**WHAT IS BEING ASKED**. Your response should be the complete data, transcribed exactly.

**DATA SHOWN**.
######

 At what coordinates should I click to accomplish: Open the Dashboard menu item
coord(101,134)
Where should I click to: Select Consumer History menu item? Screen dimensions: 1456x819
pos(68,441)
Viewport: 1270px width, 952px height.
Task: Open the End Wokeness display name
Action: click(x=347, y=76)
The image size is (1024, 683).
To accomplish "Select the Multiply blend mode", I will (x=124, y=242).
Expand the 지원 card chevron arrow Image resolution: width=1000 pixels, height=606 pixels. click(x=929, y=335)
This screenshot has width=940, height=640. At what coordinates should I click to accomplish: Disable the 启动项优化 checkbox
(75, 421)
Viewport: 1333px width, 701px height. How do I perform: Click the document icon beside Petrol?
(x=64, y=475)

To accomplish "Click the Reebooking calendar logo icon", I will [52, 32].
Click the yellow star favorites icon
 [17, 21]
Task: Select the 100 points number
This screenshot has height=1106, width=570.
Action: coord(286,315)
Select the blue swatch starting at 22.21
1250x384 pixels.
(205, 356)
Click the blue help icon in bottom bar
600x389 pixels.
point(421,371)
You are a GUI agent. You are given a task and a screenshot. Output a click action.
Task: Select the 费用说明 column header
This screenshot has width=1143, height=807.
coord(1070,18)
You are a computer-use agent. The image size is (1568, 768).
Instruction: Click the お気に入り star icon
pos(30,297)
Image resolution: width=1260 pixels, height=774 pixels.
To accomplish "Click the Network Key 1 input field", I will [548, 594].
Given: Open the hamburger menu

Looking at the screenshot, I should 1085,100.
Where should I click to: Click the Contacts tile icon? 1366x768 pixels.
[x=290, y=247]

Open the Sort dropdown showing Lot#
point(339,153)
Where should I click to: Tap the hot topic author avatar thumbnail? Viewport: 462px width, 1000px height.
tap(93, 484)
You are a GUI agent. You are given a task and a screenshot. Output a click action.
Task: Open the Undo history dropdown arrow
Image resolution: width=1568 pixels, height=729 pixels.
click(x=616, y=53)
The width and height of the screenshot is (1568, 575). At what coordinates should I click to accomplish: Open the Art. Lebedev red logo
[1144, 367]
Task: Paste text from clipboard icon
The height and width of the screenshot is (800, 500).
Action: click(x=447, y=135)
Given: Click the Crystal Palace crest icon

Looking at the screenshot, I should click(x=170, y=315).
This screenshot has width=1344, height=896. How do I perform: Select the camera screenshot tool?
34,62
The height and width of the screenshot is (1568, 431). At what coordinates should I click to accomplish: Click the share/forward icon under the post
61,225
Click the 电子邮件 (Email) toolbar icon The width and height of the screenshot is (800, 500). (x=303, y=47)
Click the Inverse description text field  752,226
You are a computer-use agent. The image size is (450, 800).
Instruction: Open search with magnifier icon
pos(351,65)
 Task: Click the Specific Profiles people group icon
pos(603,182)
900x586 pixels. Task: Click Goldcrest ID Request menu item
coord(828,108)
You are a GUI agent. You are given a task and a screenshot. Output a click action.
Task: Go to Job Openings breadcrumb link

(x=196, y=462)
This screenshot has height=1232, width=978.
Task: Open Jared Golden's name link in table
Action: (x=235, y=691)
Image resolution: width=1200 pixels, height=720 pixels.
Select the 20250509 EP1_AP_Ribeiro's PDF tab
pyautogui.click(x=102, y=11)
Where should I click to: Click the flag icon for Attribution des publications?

######

**TASK ANSWER**.
 At what coordinates should I click to accomplish: Open the Dashboard menu item
coord(101,134)
Where should I click to: Select Consumer History menu item? Screen dimensions: 1456x819
pos(68,441)
Viewport: 1270px width, 952px height.
Task: Open the End Wokeness display name
Action: click(x=347, y=76)
The image size is (1024, 683).
To accomplish "Select the Multiply blend mode", I will (x=124, y=242).
Expand the 지원 card chevron arrow Image resolution: width=1000 pixels, height=606 pixels. click(x=929, y=335)
This screenshot has width=940, height=640. At what coordinates should I click to accomplish: Disable the 启动项优化 checkbox
(75, 421)
Viewport: 1333px width, 701px height. How do I perform: Click the document icon beside Petrol?
(x=64, y=475)

To accomplish "Click the Reebooking calendar logo icon", I will [52, 32].
Click the yellow star favorites icon
 [17, 21]
Task: Select the 100 points number
This screenshot has height=1106, width=570.
Action: coord(286,315)
Select the blue swatch starting at 22.21
1250x384 pixels.
(205, 356)
Click the blue help icon in bottom bar
600x389 pixels.
point(421,371)
You are a GUI agent. You are given a task and a screenshot. Output a click action.
Task: Select the 费用说明 column header
This screenshot has width=1143, height=807.
coord(1070,18)
You are a computer-use agent. The image size is (1568, 768).
Instruction: Click the お気に入り star icon
pos(30,297)
Image resolution: width=1260 pixels, height=774 pixels.
To accomplish "Click the Network Key 1 input field", I will [548, 594].
Given: Open the hamburger menu

Looking at the screenshot, I should 1085,100.
Where should I click to: Click the Contacts tile icon? 1366x768 pixels.
[x=290, y=247]

Open the Sort dropdown showing Lot#
point(339,153)
Where should I click to: Tap the hot topic author avatar thumbnail? Viewport: 462px width, 1000px height.
tap(93, 484)
You are a GUI agent. You are given a task and a screenshot. Output a click action.
Task: Open the Undo history dropdown arrow
Image resolution: width=1568 pixels, height=729 pixels.
click(x=616, y=53)
The width and height of the screenshot is (1568, 575). At what coordinates should I click to accomplish: Open the Art. Lebedev red logo
[1144, 367]
Task: Paste text from clipboard icon
The height and width of the screenshot is (800, 500).
Action: click(x=447, y=135)
Given: Click the Crystal Palace crest icon

Looking at the screenshot, I should click(x=170, y=315).
This screenshot has width=1344, height=896. How do I perform: Select the camera screenshot tool?
34,62
The height and width of the screenshot is (1568, 431). At what coordinates should I click to accomplish: Click the share/forward icon under the post
61,225
Click the 电子邮件 (Email) toolbar icon The width and height of the screenshot is (800, 500). (x=303, y=47)
Click the Inverse description text field  752,226
You are a computer-use agent. The image size is (450, 800).
Instruction: Open search with magnifier icon
pos(351,65)
 Task: Click the Specific Profiles people group icon
pos(603,182)
900x586 pixels. Task: Click Goldcrest ID Request menu item
coord(828,108)
You are a GUI agent. You are given a task and a screenshot. Output a click action.
Task: Go to Job Openings breadcrumb link

(x=196, y=462)
This screenshot has height=1232, width=978.
Task: Open Jared Golden's name link in table
Action: (x=235, y=691)
Image resolution: width=1200 pixels, height=720 pixels.
Select the 20250509 EP1_AP_Ribeiro's PDF tab
pyautogui.click(x=102, y=11)
Where should I click to: Click the flag icon for Attribution des publications?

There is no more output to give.